SIFiD: Reassess Summary Factual Inconsistency Detection with LLM
Jiuding Yang, Hui Liu, Weidong Guo, Zhuwei Rao, Yu Xu, Di Niu
TL;DR
The paper reevaluates summary factual inconsistency detection with the latest GPT models on SummaC and introduces SIFiD, a method that filters the document down to its most relevant sentences using either entailment or semantic similarity before performing inconsistency detection. GPT-4 significantly improves performance over GPT-3.5, and SIFiD further enhances detection by focusing on relevant content, achieving higher accuracy with reduced input size. Benchmark-specific prompt templates are shown to be crucial for capitalizing on LLM capabilities.
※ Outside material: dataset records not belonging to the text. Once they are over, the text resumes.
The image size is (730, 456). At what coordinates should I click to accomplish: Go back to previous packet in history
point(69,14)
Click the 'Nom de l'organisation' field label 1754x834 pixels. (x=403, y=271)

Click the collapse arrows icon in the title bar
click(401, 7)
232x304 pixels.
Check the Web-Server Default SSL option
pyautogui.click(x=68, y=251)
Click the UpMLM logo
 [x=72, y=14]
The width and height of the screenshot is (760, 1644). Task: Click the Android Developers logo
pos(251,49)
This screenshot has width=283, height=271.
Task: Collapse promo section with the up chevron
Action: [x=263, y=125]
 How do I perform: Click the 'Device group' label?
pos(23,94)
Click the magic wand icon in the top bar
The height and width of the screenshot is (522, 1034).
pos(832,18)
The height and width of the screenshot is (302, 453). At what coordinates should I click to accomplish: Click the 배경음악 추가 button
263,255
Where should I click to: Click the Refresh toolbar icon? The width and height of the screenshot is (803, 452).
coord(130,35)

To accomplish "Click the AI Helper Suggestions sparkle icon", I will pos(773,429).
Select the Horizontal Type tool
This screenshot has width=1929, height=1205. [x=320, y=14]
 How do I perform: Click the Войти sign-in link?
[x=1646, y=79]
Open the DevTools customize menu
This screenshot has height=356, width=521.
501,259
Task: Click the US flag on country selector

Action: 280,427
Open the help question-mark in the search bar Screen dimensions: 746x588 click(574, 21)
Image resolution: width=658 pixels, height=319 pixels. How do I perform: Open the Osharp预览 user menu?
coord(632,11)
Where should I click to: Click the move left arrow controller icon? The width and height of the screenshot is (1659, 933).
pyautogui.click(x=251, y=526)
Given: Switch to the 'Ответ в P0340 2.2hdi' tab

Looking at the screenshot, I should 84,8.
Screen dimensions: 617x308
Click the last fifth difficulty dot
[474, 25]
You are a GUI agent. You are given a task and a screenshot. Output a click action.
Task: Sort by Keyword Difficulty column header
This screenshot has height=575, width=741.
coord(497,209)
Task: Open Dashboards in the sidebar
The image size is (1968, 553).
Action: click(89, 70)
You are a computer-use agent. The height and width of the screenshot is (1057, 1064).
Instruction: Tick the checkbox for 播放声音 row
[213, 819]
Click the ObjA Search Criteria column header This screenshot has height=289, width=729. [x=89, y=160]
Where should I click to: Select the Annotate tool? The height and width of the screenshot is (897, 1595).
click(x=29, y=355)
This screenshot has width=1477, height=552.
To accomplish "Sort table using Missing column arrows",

The work demonstrates meaningful improvements in factual consistency detection and provides open-source code to foster reproducibility and further research, with practical implications for efficient and scalable evaluation in summarization systems.
Abstract
Ensuring factual consistency between the summary and the original document is paramount in summarization tasks. Consequently, considerable effort has been dedicated to detecting inconsistencies. With the advent of Large Language Models (LLMs), recent studies have begun to leverage their advanced language understanding capabilities for inconsistency detection. However, early attempts have shown that LLMs underperform traditional models due to their limited ability to follow instructions and the absence of an effective detection methodology. In this study, we reassess summary inconsistency detection with LLMs, comparing the performances of GPT-3.5 and GPT-4. To advance research in LLM-based inconsistency detection, we propose SIFiD (Summary Inconsistency Detection with Filtered Document) that identify key sentences within documents by either employing natural language inference or measuring semantic similarity between summaries and documents.